NASUWT conference: Teachers turning to drink and medication to cope
Teachers are turning to drink, cigarettes and medication to help them cope with their workload, with almost half having sought medical help over work-related health problems, a leading union has claimed.
The National Association of Schoolmasters and Union of Women Teachers (NASUWT) has accused schools and the government of failing to address workload problems after almost four fifths of survey respondents reported work-related anxiousness and 86 per cent said they had lost sleep.
The figures, released during the union’s annual conference in Birmingham, have even prompted criticism of the government by its own mental health tsar Natasha Devon, who has warned of teachers being subjected to a “perfect, stress-creating storm”.
A snapshot of the NASUWT’s “big question” survey of more than 5,000 teachers, shows that 22 per cent of respondents reported an increased use of alcohol, 21 per cent said they had increased their use of caffeine and five per cent had increased their use of tobacco to help them manage work-related stress.
A further seven per cent of teachers use or have increased their reliance on prescription drugs, while 10 per cent said they had been prescribed anti-depressants to help them cope. Two per cent said they had self-harmed as a result of work-related pressures.
Ms Devon said she had repeatedly advised the Department for Education (DfE) to better look after teacher’s mental health, but said she was not shocked by the NASUWT statistics.
She said: “I’ve heard stories of teachers breaking down in tears in the car on the way to school, having to pull over to the side of the road and not wanting to face their day.”
Ms Devon warned cuts to social services and child mental health services meant teachers were also becoming the primary mental health care-givers to a generation of young people, which, coupled with increased workloads, “endless curriculum changes” and paper work, were creating a “perfect, stress-creating storm”.
She said: “Teachers tend to be highly empathic, caring individuals and I feel to an extent this has been taken advantage of. Of course they’re going to do everything they can to ensure their children can flourish – but so many of them don’t have the time, money or training to do everything that is being expected of them.”
NASUWT general secretary Chris Keates said: “It is unacceptable that given the increasing scale of the problem, there is still no sign of either employers or the government taking any effective action to address this.”
A DfE spokesperson said: “We know unnecessary workload is one of the biggest frustrations for teachers. That’s why we set up three review groups to address the key concerns that were raised through the workload challenge.

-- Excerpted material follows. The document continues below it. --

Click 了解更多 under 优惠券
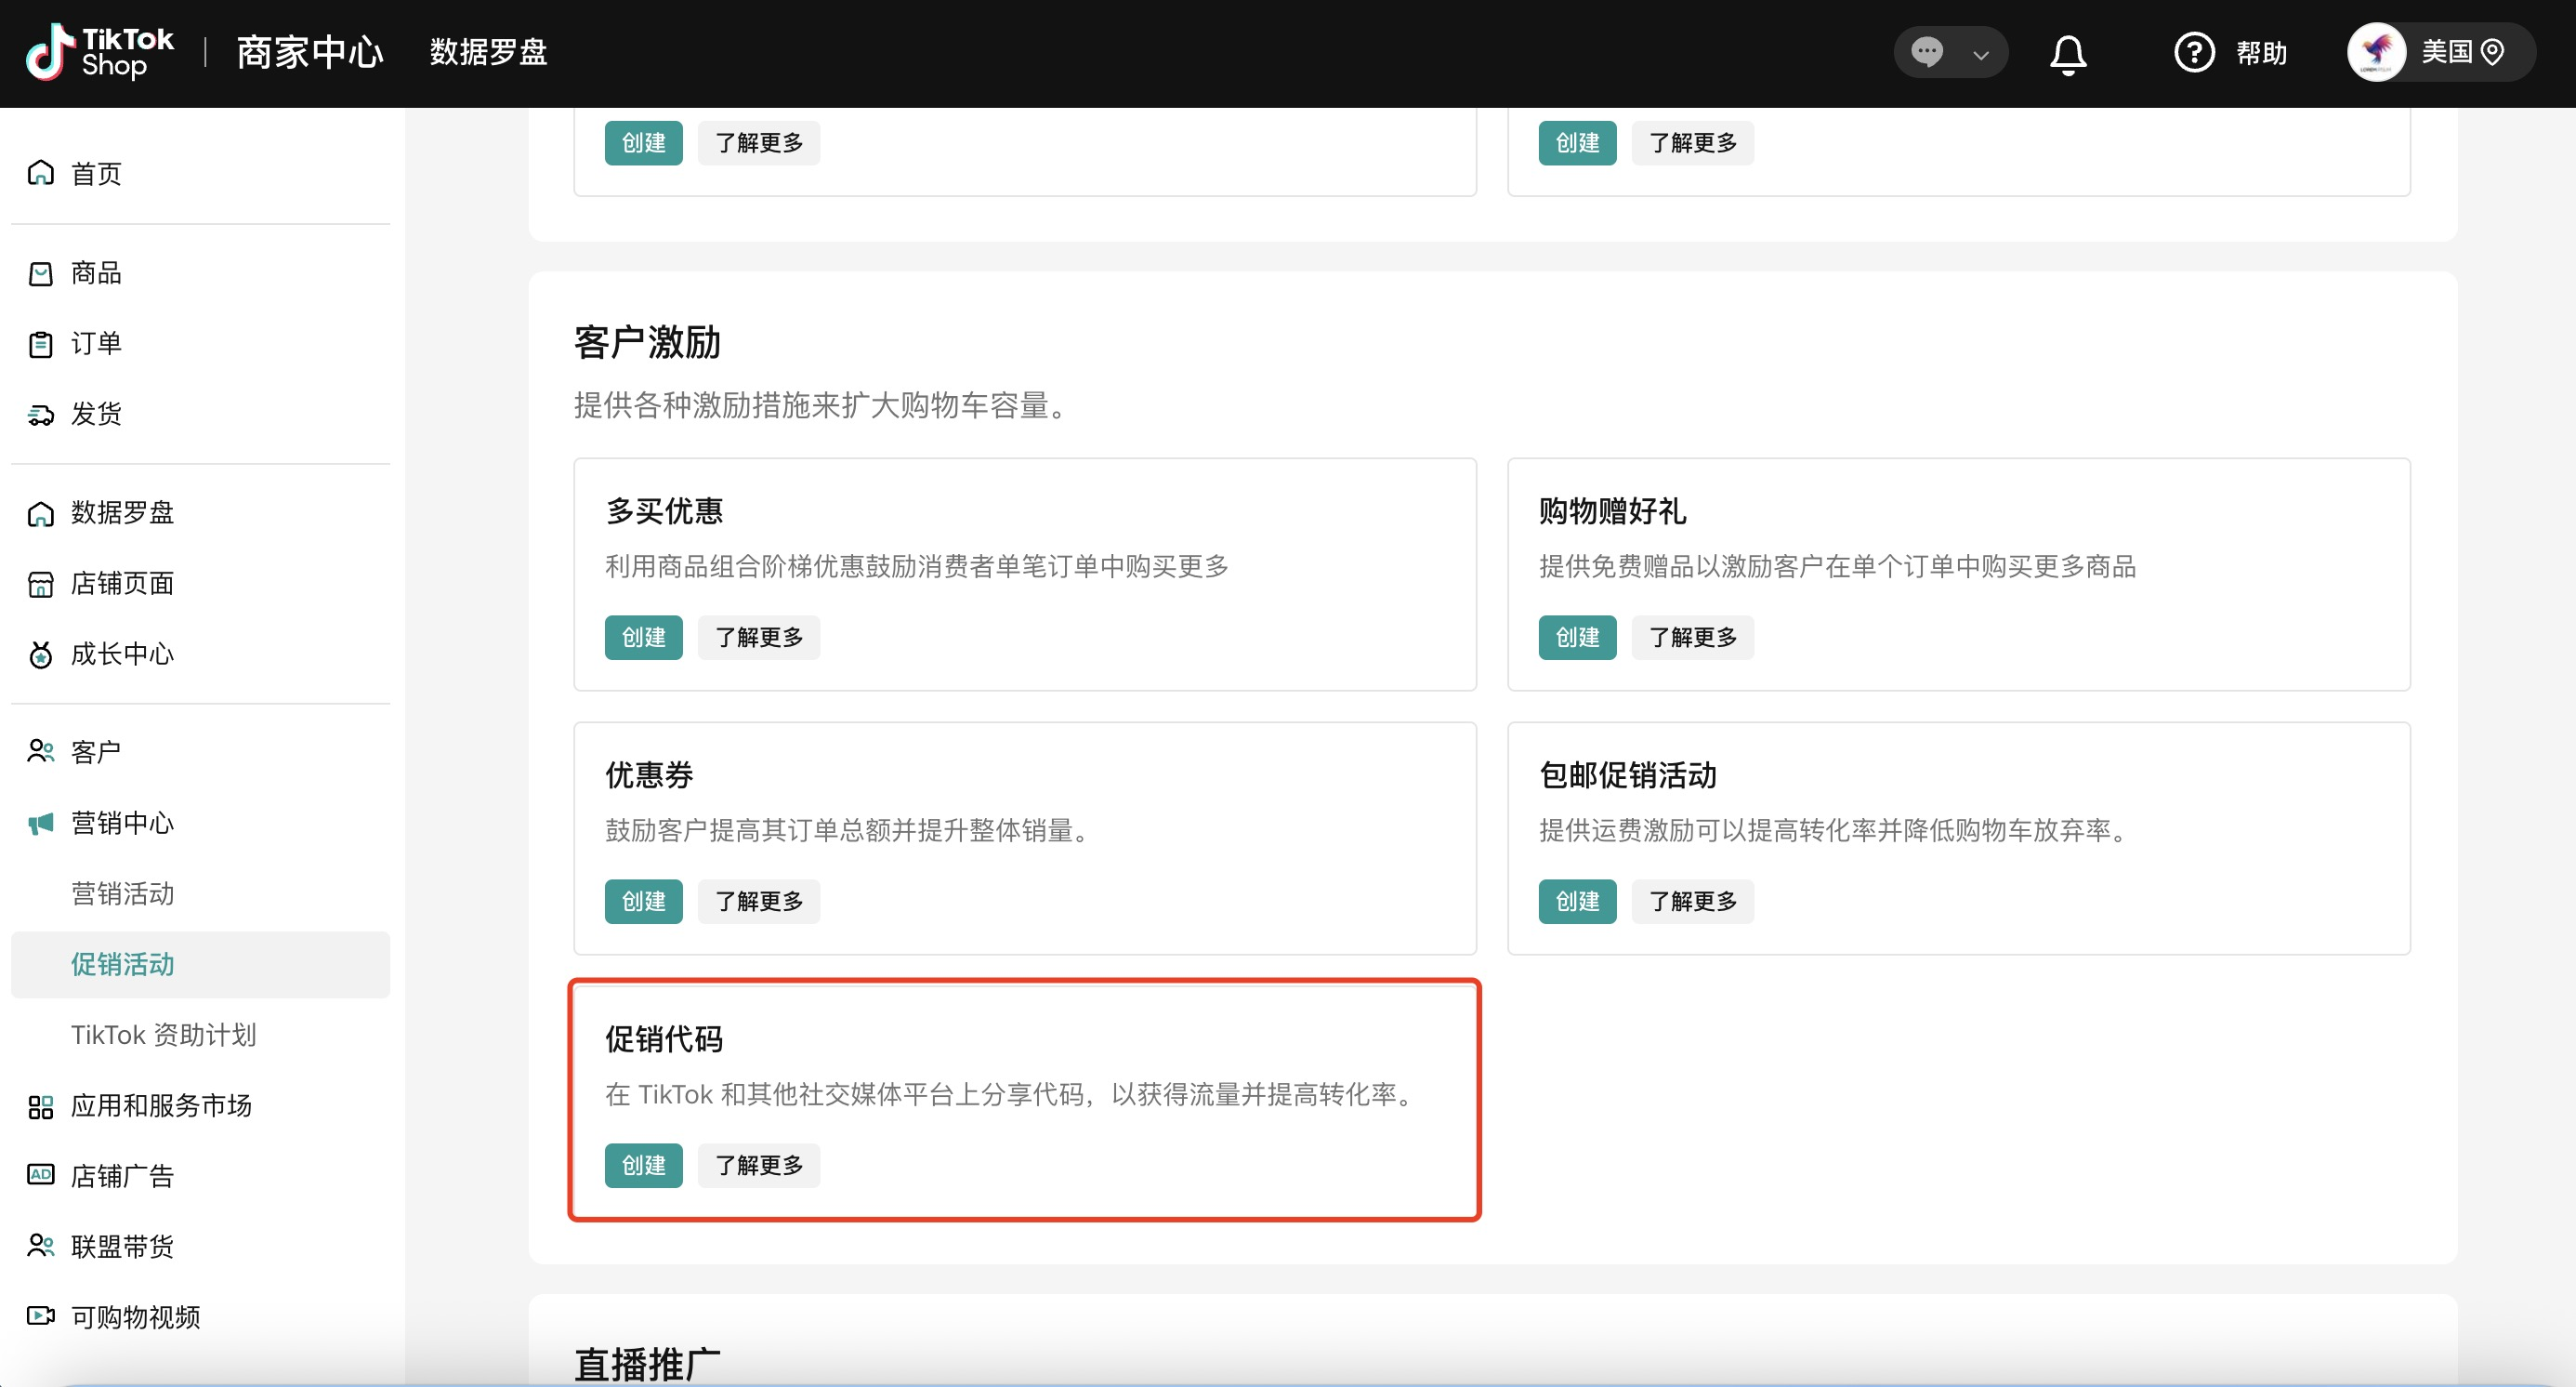 [758, 901]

“We are working with the profession and education experts to take action on the root causes of teacher workload, including through the first biennial teacher workload survey and looking in depth at the three biggest concerns teachers have raised – marking, planning and resources, and data management. We trust heads, governors and academy trusts to plan their staffing and make sure teachers and staff have the support they need.”